Au XIXe siècle, la patrimonialisation s'attachait à rendre une voix aux monuments altérés par le temps « dans un sentiment d'urgence dû à la hantise de la perte ». Aujourd'hui, au contraire, la patrimonialisation correspond plus à jouissance promise à une communauté par la (ré)appropriation de biens communs[2].

Dans les sociétés occidentales, l'extension massive de ce qui fait patrimoine depuis le XXe siècle conduit certains auteurs critiques à parler d'un phénomène d'« inflation patrimoniale », qui pose de nombreux enjeux en matière de gestion, d'entretien, de valorisation et de vulgarisation[3],[4],[5].

Le concept de patrimoine commun de l'humanité émerge à la fin des années 1960 dans le contexte de la guerre froide et de la décolonisation. Conçu pour préserver les droits des pays en voie de développement sur les richesses naturelles « qu'ils n'avaient pas les moyens d’explorer et pour fonder leurs revendications d'une répartition plus équitable des ressources mondiales », il remet en cause la distribution du pouvoir et des richesses, si bien que les États répugnent à s'engager dans la patrimonialisation internationale et préfèrent s'en tenir à la « préoccupation commune »[6].

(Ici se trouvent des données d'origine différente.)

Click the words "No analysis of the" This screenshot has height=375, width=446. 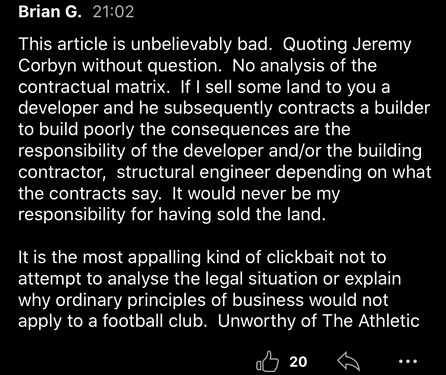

La patrimonialisation des sites religieux a coïncidé avec l'émergence du tourisme de masse (concernant notamment les visiteurs qui hésitent souvent entre le pèlerinage stricto sensu et le tourisme religieux) et la baisse de la pratique religieuse à partir des années 1960. Conscientes de la paternité effective des lieux sacrés, les communautés locales pouvant bénéficier de ce tourisme sont inégalement portées par ce mouvement de réappropriation collective que constitue la patrimonialisation[7].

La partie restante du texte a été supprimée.